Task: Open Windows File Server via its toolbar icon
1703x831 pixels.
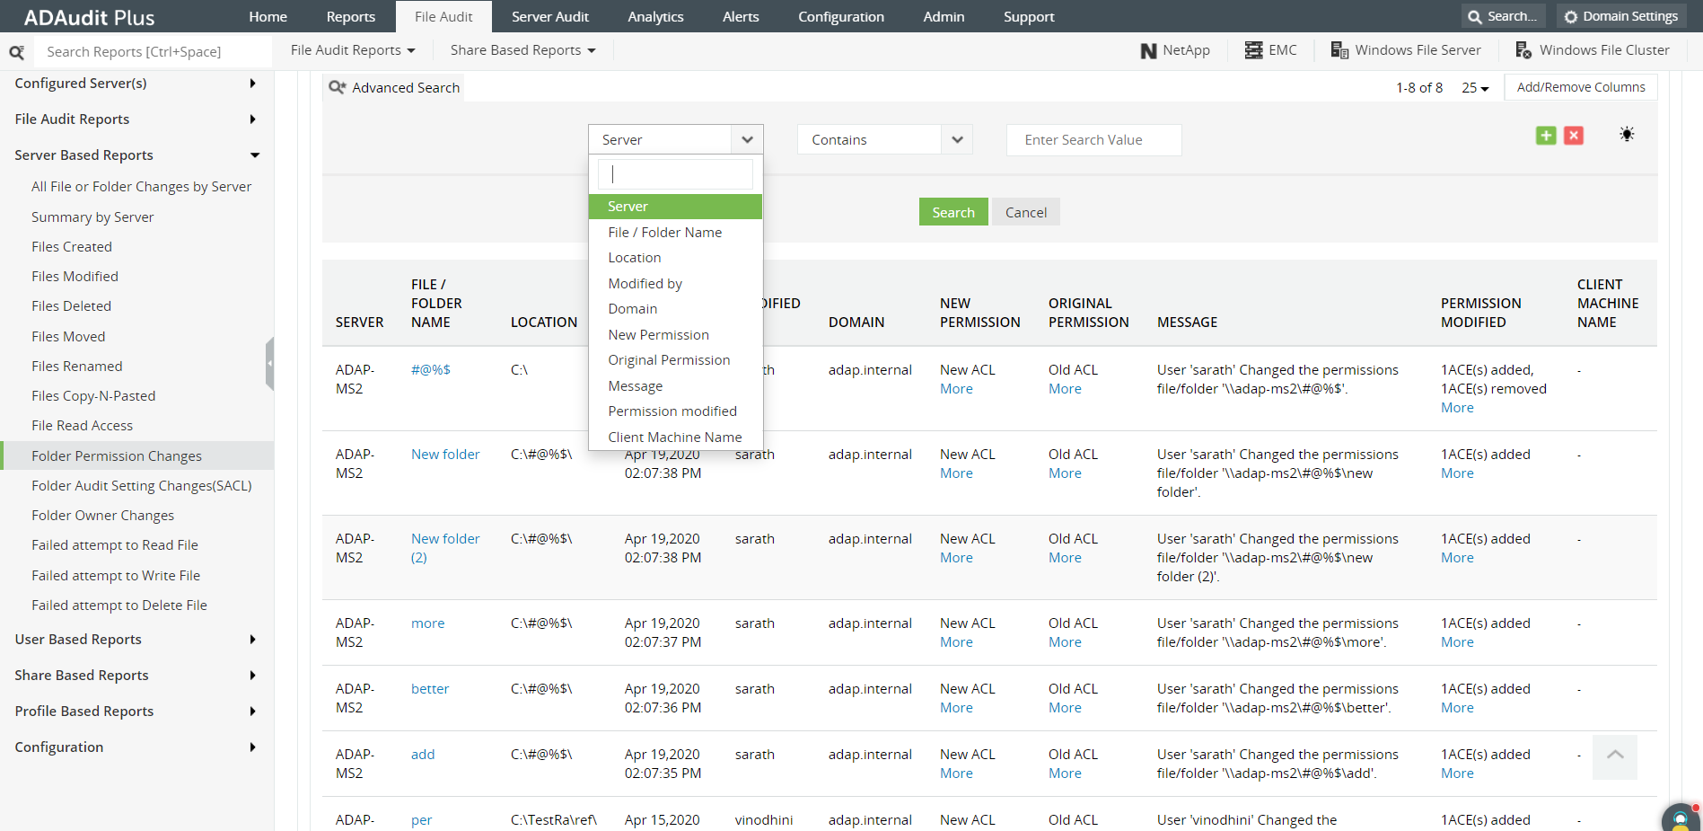Action: coord(1339,50)
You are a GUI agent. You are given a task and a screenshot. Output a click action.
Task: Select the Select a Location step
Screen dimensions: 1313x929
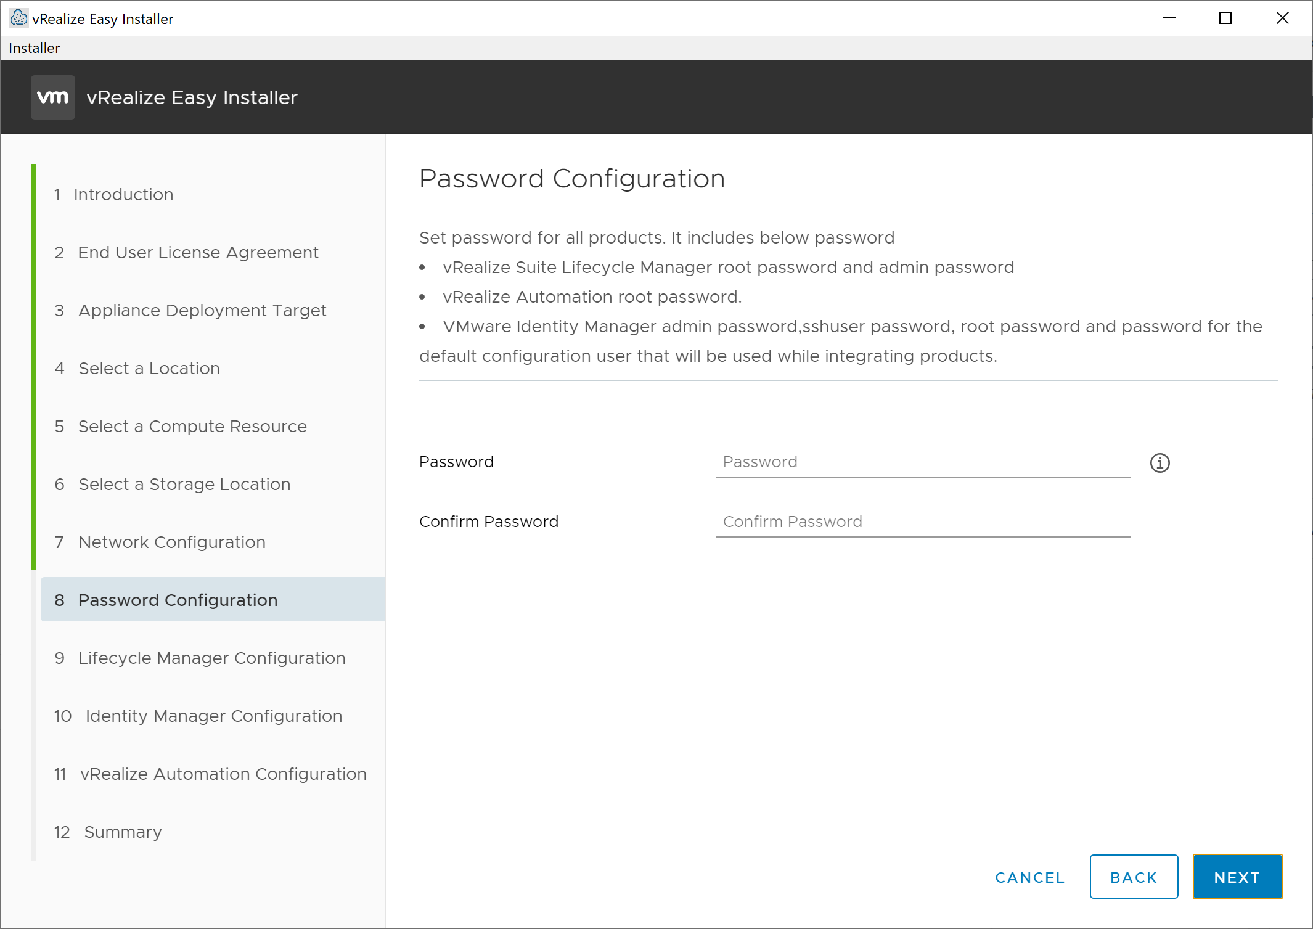pyautogui.click(x=149, y=368)
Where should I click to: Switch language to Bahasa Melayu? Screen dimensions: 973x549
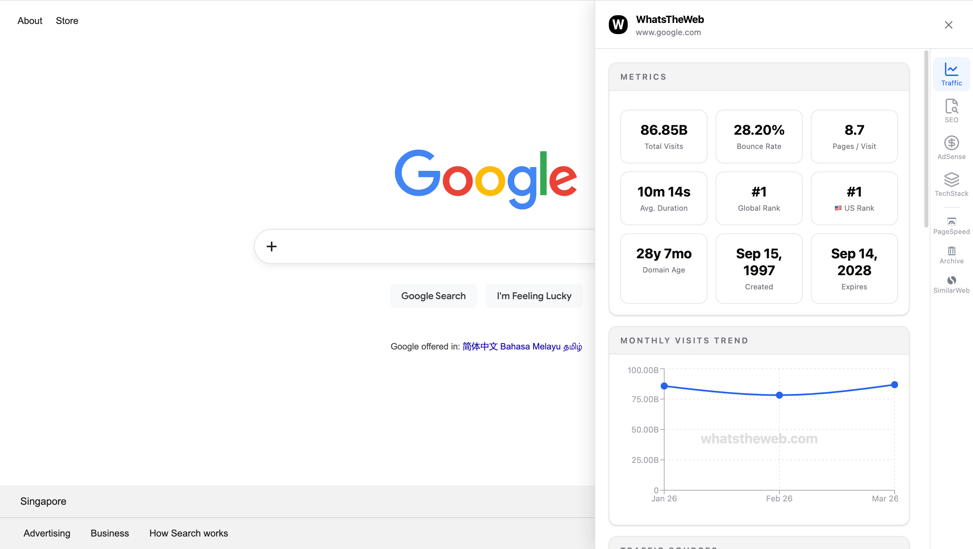530,346
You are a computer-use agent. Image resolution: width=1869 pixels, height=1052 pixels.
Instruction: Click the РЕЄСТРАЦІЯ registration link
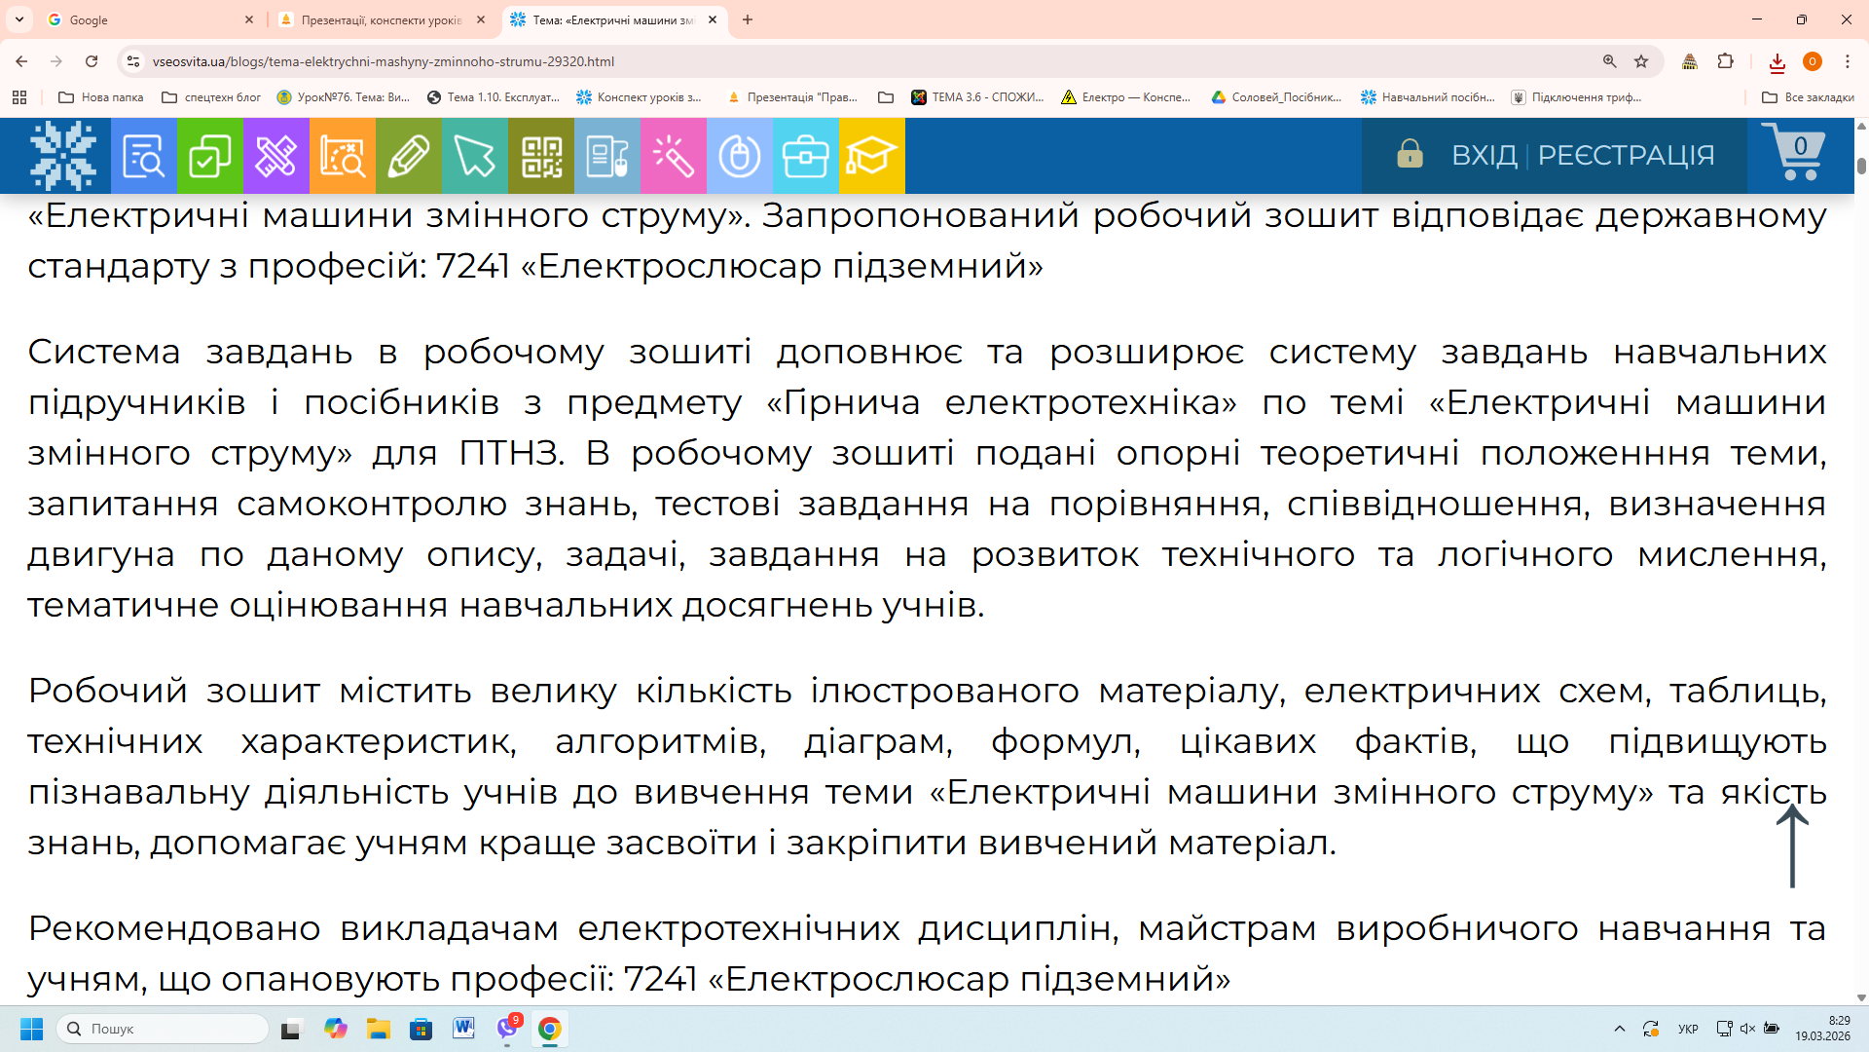(1626, 155)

====================

= WORK TASK =
Show each line of the data that contains the string "agent".

= ANSWER SPACE =
You are a GUI agent. You are given a task and a screenshot. Output a click action.
You are a computer-use agent. Image resolution: width=1869 pixels, height=1052 pixels.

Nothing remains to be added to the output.